Once upon a time about 45 years ago, Owen wanted geckos. They were popular with kids his age. You could buy a couple of them at the pet store for a couple of dollars. The real money was spent buying the terrarium, food, and all the other things you needed to set up a place for tiny baby geckoes to live.

I told him I had nothing against geckoes, but we had cats and they were serious hunters. I was pretty sure those little geckoes would ultimately get eaten by one or more Siamese cats. He was sure he could protect them.

Bluebirds eat ONLY insects. No seeds.

I bought three little green geckoes and a terrarium. Lights. A cover for the terrarium which was supposed to keep the cats out and the lizards in.
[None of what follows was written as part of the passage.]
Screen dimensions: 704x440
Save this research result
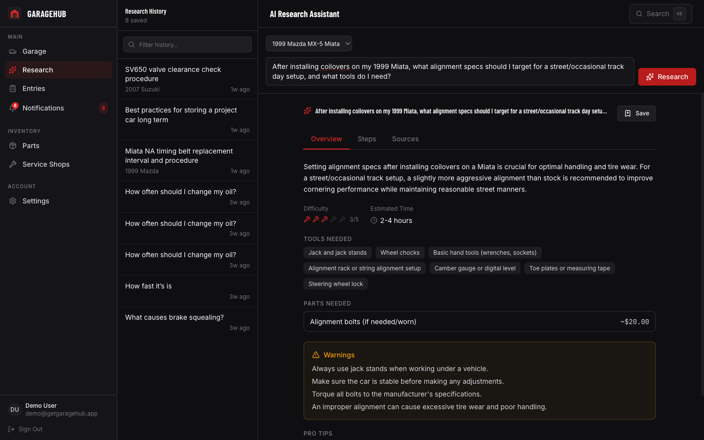point(636,113)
Sand. Rocks. A little cave-like rocky thing in which they could hide. It turned out they needed to eat live food. Meal worms. It was about a dollar for enough mealworms to feed the tiny geckoes for weeks. The container was plastic and had a cap. You had to put the container in the refrigerator. It wasn’t a very secure container, but I put it on a shelf where I thought it might stay undisturbed until I needed it.

Robins are also insectivores only.

Sometime shortly thereafter, my mother dropped by to visit. In those days, we all lived — us, my brother and his family, and my parents — a couple of miles apart. It wasn’t unusual to just drop by if you were in the area. My mother went to the fridge to get something to drink and discovered…
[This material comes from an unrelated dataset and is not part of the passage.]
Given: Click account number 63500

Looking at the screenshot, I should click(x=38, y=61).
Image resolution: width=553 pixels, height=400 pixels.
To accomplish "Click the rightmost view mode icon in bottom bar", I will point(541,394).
Live, crawling, mealworms. The cup had fallen over and there were worms in my fridge. No matter how hard I tried to explain to Mom that these were actually supposed to be food for the geckoes, she remained unconvinced. For the rest of my life, my mother was sure I had worms in my refrigerator.

Although they eat seeds, these little Chickadees are happiest eating mealworms.

Shortly thereafter, the cats figured out how to get the top off the terrarium and ate the geckoes. We didn’t replace them.

I have always disliked insects and been terrified of spiders. Over the years, I’ve managed to overcome most of the terror. As long as it’s not poisonous or one of those gigantic wolf spiders who have serious biting power. I’ve even gotten to a point whereby I accept the presence of huge spiders as long as they stay in the woods and not my house. I manage to resist the temptation to run screaming to anyone who looks less afraid than I feel.

Photo: Owen Kraus – These huge Pileated Woodpeckers are exclusively insectivores. Smaller woodpeckers eat insects and seeds, though they are happiest debugging an old tree.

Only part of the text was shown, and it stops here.